Entre sol e nuvens de Brasília
Brasília, 24 de maio de 2017.
Sol entre nuvens. De chumbo. Me mandaram vir de tênis, porque a caminhada do Mané Garrincha até a esplanada dos Ministérios levaria uns bons 2 ou 3 km, sob o sol seco da cidade-sonho de Kubitschek. Eu confesso que viria até de pantufas, se isso me fizesse sentir mais confortável. Mas não foi assim. Não era pra ser.
Subi ao 11.o andar do hotel em que me hospedei pra deixar a mala e tive a real dimensão da massa multicolorida que vinha marchando atrás de mim. Fiz de lá de cima as primeiras fotos do #ocupabrasilia. Não intuía àquele momento que seriam as únicas. Desci ainda a tempo de pegar o fluxo com a galera da Andes. Eram 10 pras duas da tarde. Sol entre nuvens. Coração na boca.
Segui mais observando do que marchando. Sim, eu estava no coração do Brasil e não sabia se andava pela rua ou na calçada (minha grande questão existencial desde as procissões da semana santa, na minha pequena Cantagalo). A marcha foi se avolumando, passou pela ponte da rodoviária e seguiu. Para onde, meu deus, para onde. Vez por outra, uma parelha de PMs de moto cruzava as esquinas, alinhando a turba. Eles vinham de braços abertos, com seus capacetes que não nos deixavam divisar seus rostos, mas a gente sabia que eles riam. Riam de nós? Riam de que, meu deus pequenino?...
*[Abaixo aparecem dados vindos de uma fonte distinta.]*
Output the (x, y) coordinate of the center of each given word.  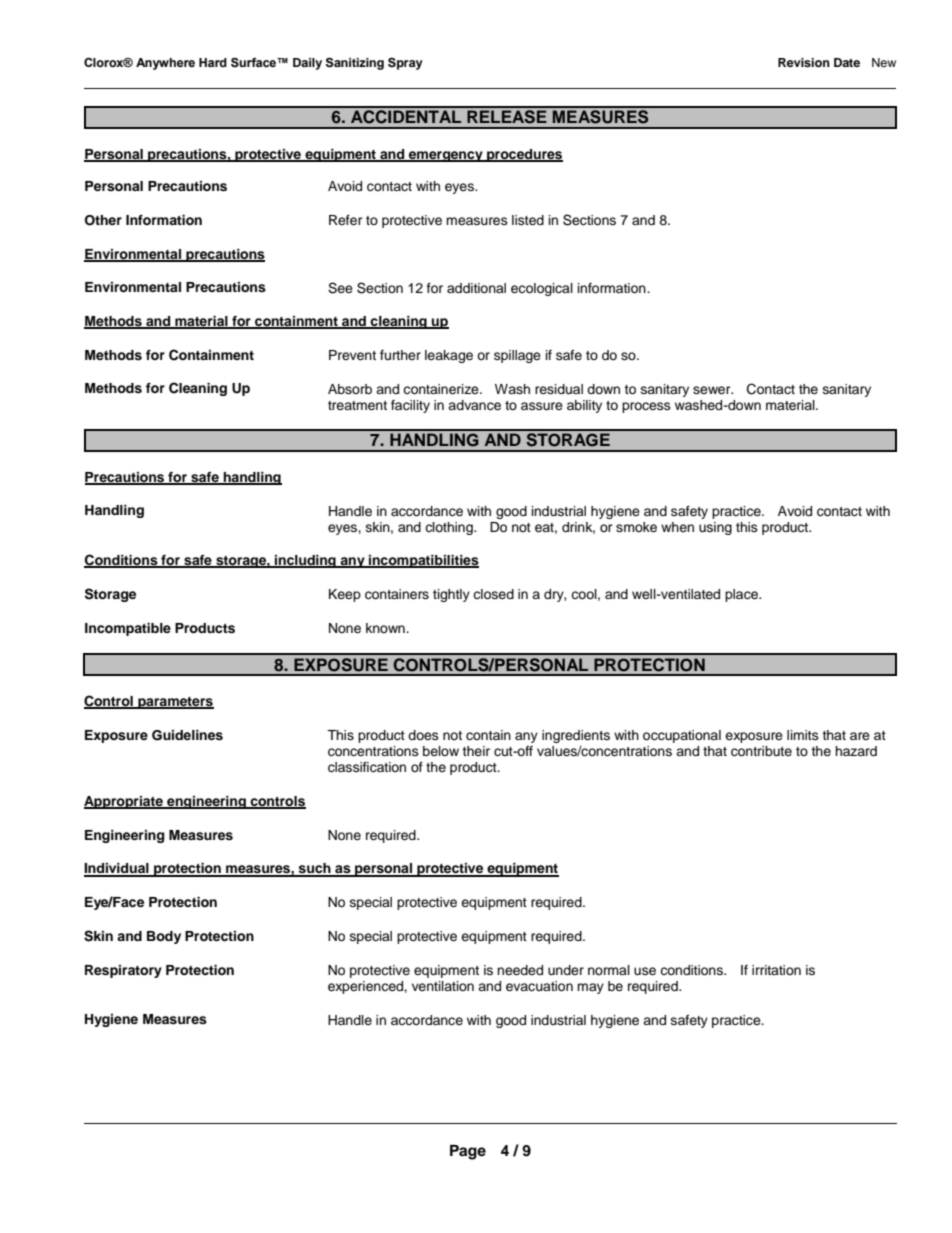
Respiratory (123, 971)
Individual (117, 869)
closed (493, 594)
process (646, 407)
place (742, 595)
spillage (517, 356)
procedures (524, 155)
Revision (804, 62)
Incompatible (128, 629)
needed (520, 970)
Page (468, 1152)
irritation (776, 970)
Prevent (352, 355)
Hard (213, 62)
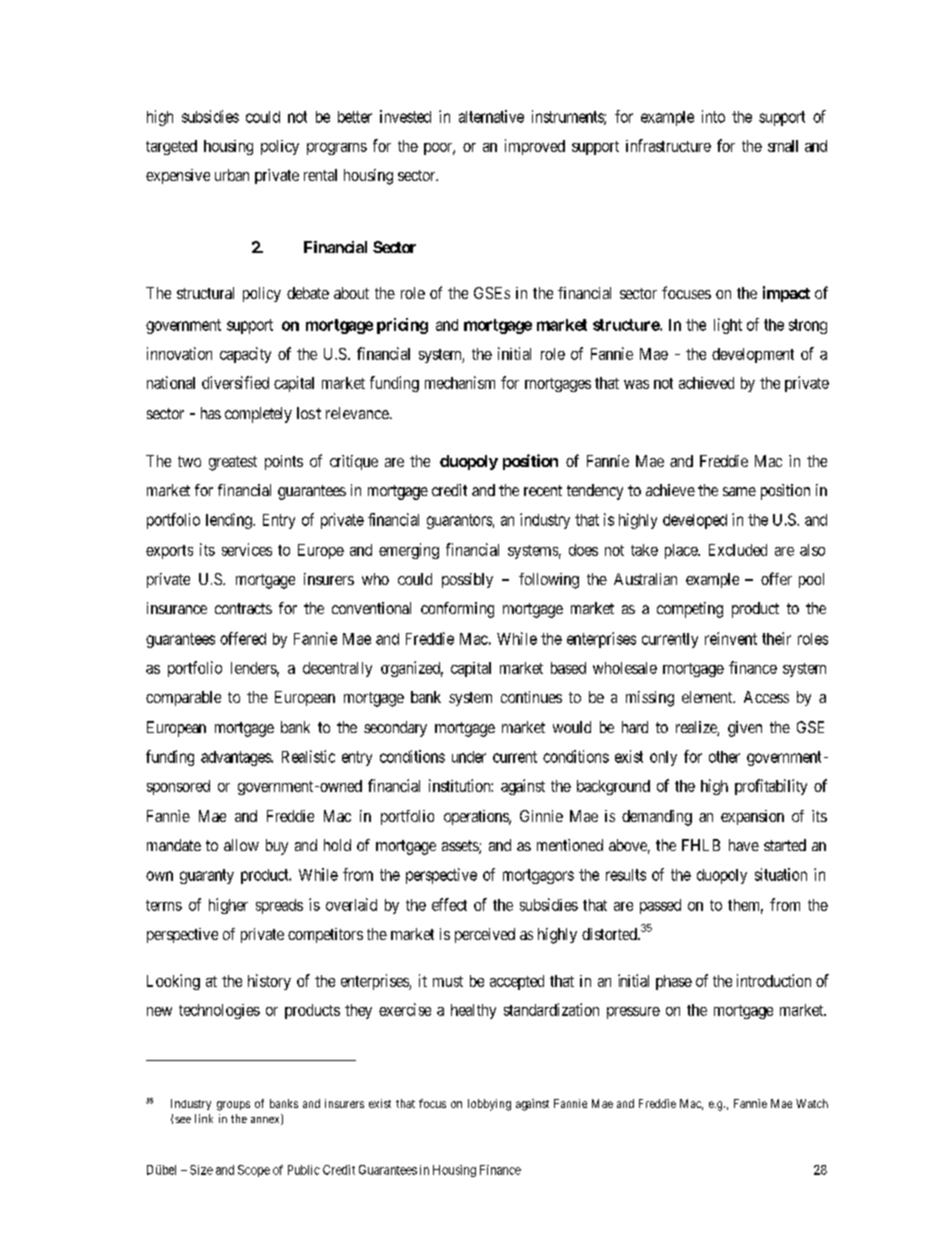  I want to click on urban, so click(232, 175).
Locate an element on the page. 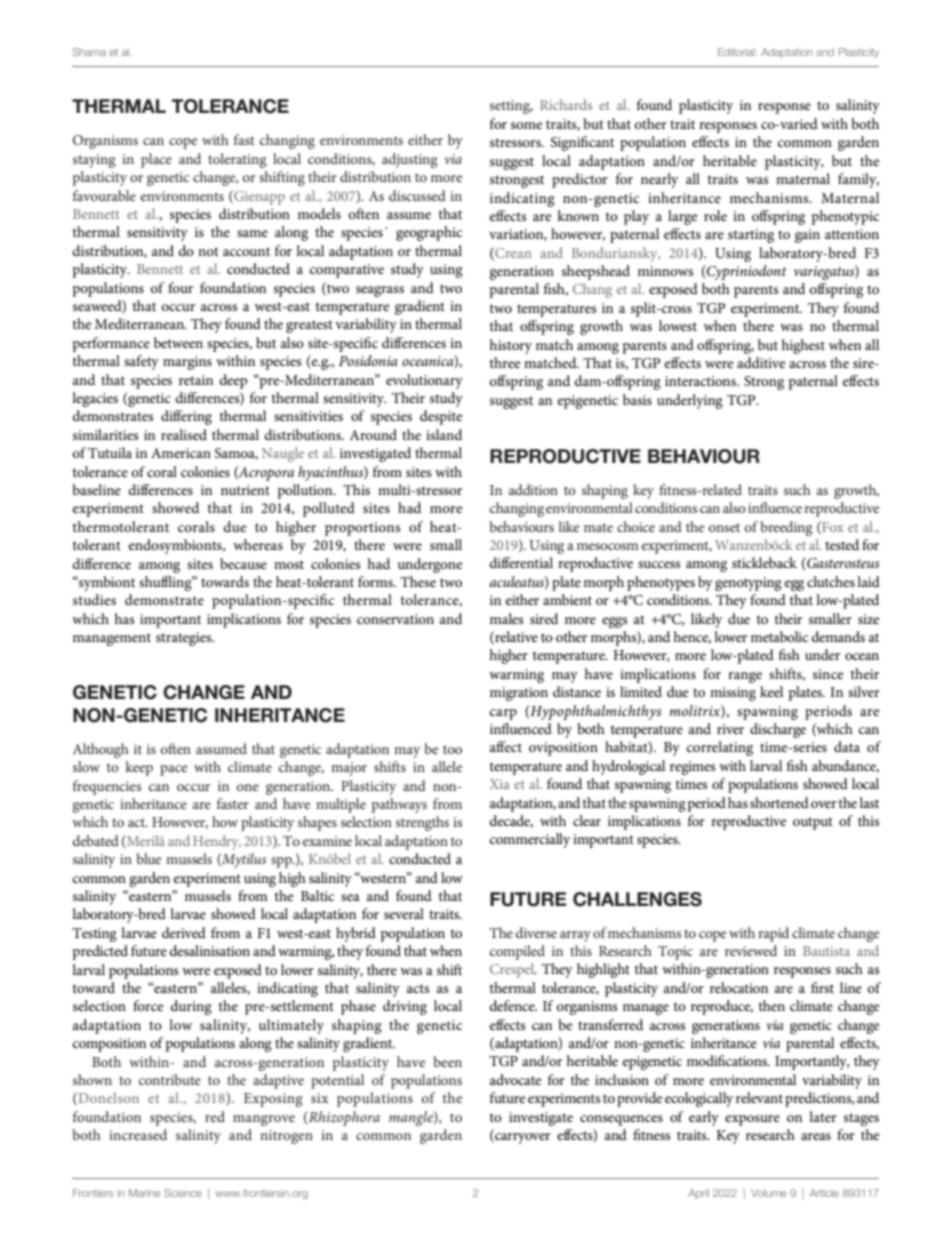 This image has height=1247, width=952. retain is located at coordinates (196, 380).
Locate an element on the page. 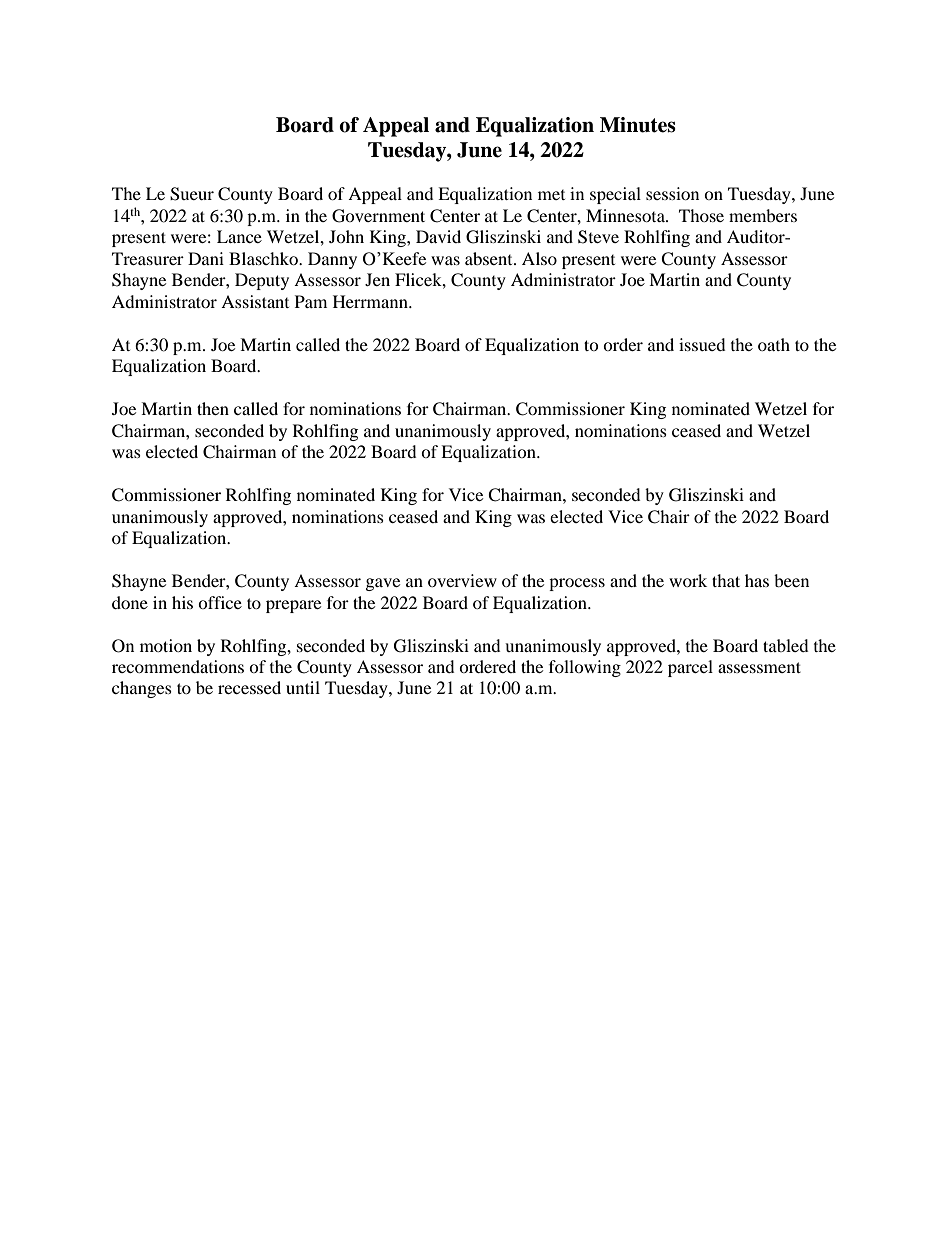 This image has height=1233, width=952. following is located at coordinates (585, 668).
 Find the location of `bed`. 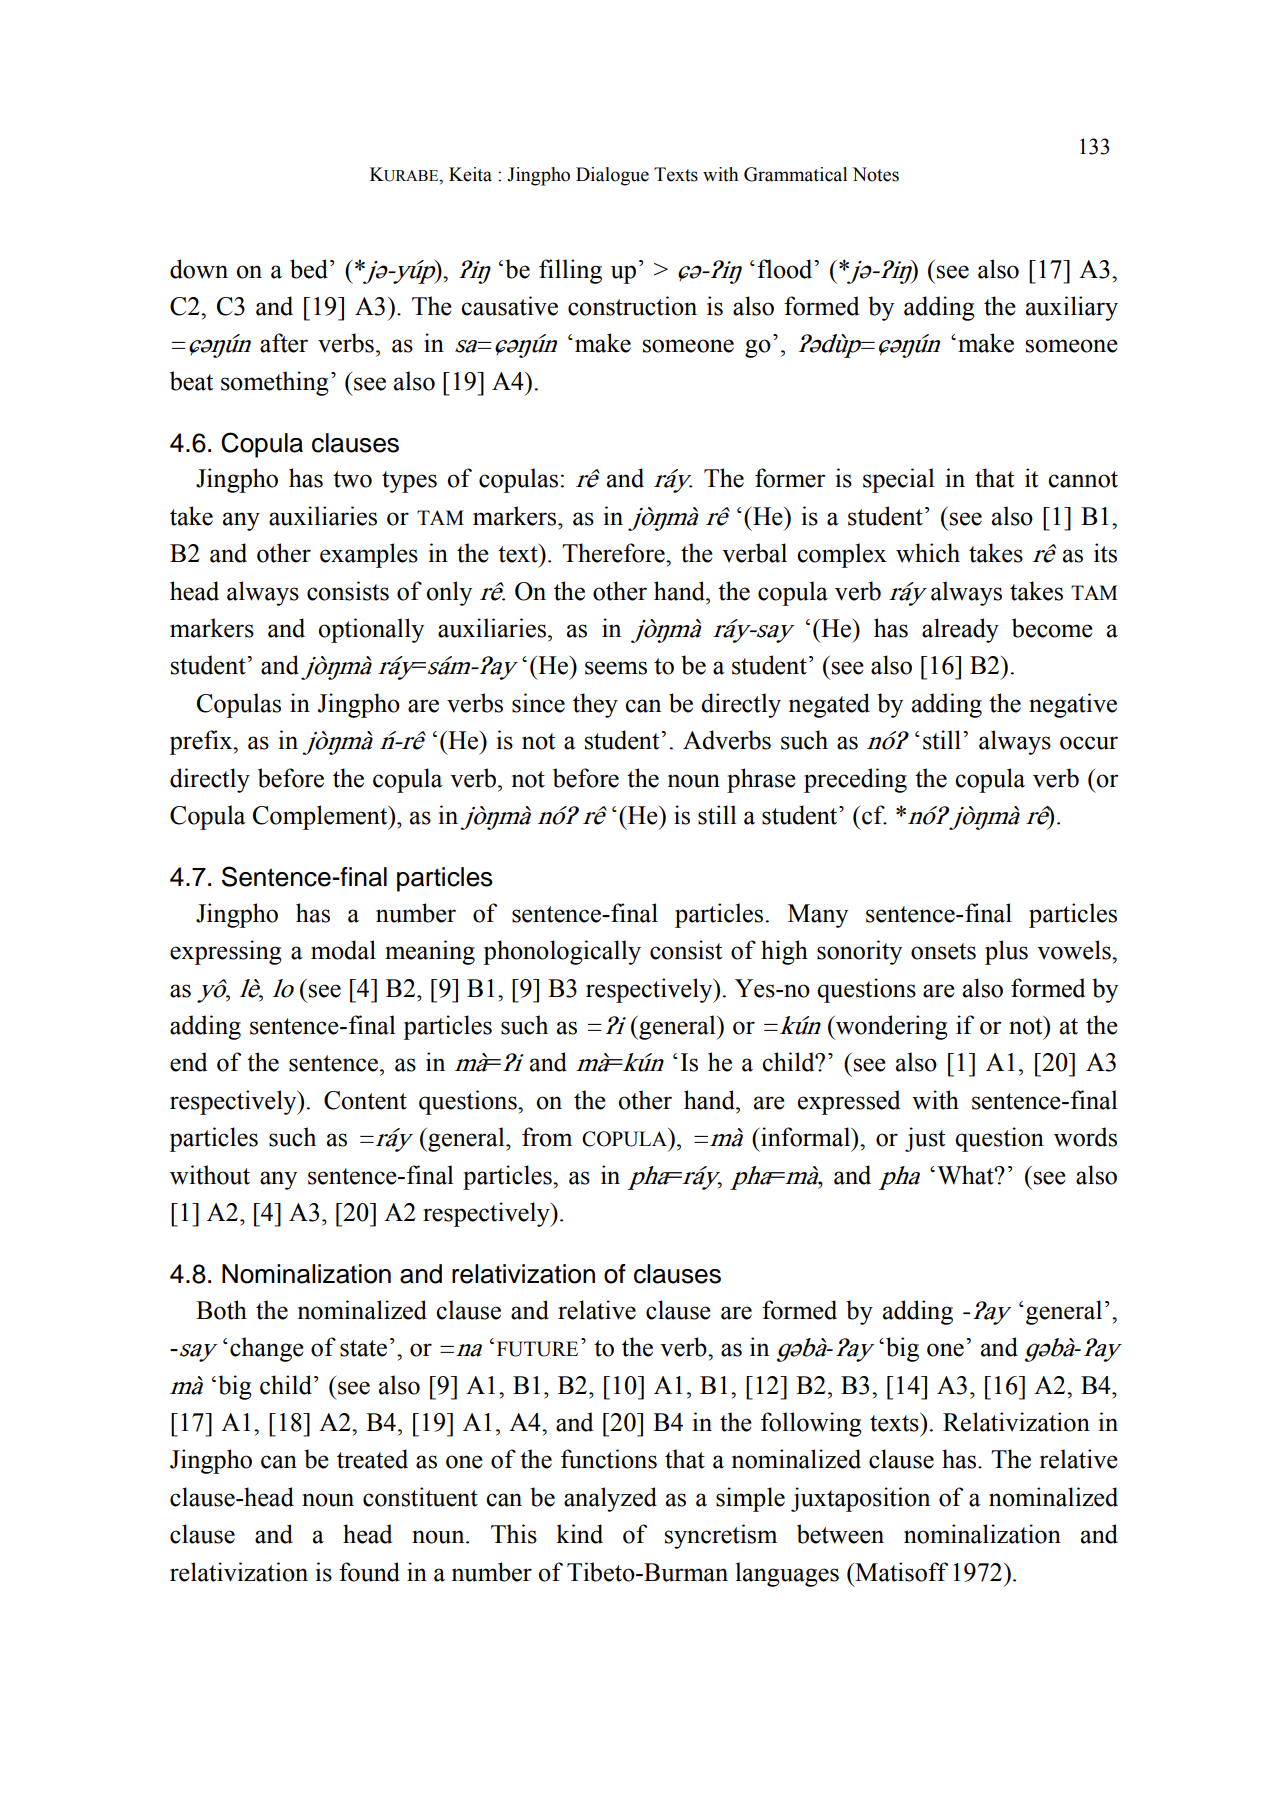

bed is located at coordinates (309, 269).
Dali em diante, o sol entre nuvens no céu de chumbo parou de sorrir. Antes mesmo que a marcha (pelo menos a da sessão em que eu estava) apontasse na esplanada, começamos a sentir no ar o revés. Barulho de bombas, gás, tiros de bala de borracha. Éramos mulheres, trabalhadores, velhos, crianças (algumas poucas), jovens estudantes (muitos, muitos). Gente, muita gente. Havia cores, havia o vermelho, havia o amarelo, havia camisetas brancas de todas as cores e pleitos. E havia o chumbo do céu e o chumbo das ferraduras dos cavalos da cavalaria da PM. Que cavalos? Eles eram muitos cavalos. E arremeteram contra as cores, as mulheres, os trabalhadores, os velhos, as crianças e os jovens.
Minha mão formigou. Paralisou. Não consegui mais fotografar. Tive muito medo. Tentei recuar. Não sei se foram as motos em parelhas ou o casco dos cavalos que vinham, e não estavam longe. Foram nos espremendo, nos diminuindo. A sensação de secura na boca, a sensação de falta de espaço, a sensação de impotência imensamente espaçosa. Companheiros voltavam do front com olhos vermelhos e pó branco no rosto, à maneira dos clowns, e nos davam conta de que a polícia usava, sim, armas letais. Falavam também dos filhos da puta infiltrados que começaram a virar banheiros químicos e queimar tudo. Ouvíamos apelos dos carros de som: “Polícia, não ataque o povo!” Tinha muita gente pobre. Tinha muito povo, não só funcionário público de carreira. Tinha muita gente chão. O sol entre nuvens e o chumbo contra o chão.
O ato terminou mais cedo do que o previsto. Mas era um espanto para mim ver a cabeça erguida daquela gente muito gente. Voltamos ao ponto de partida, caminhando ao contrário, já sem fumaça e sem patada de cavalos. E eu vi que havia um sentido nesse caminhar ao contrário. Caminhar contra o cerco. O gingado, o drible do Mané. O sol, lá pras 16h, saiu de dentro das nuvens e brilhou, sem ingenuidade. Os que voltavam estavam ainda coloridos. Os olhos eram coloridos, mais do que as camisetas.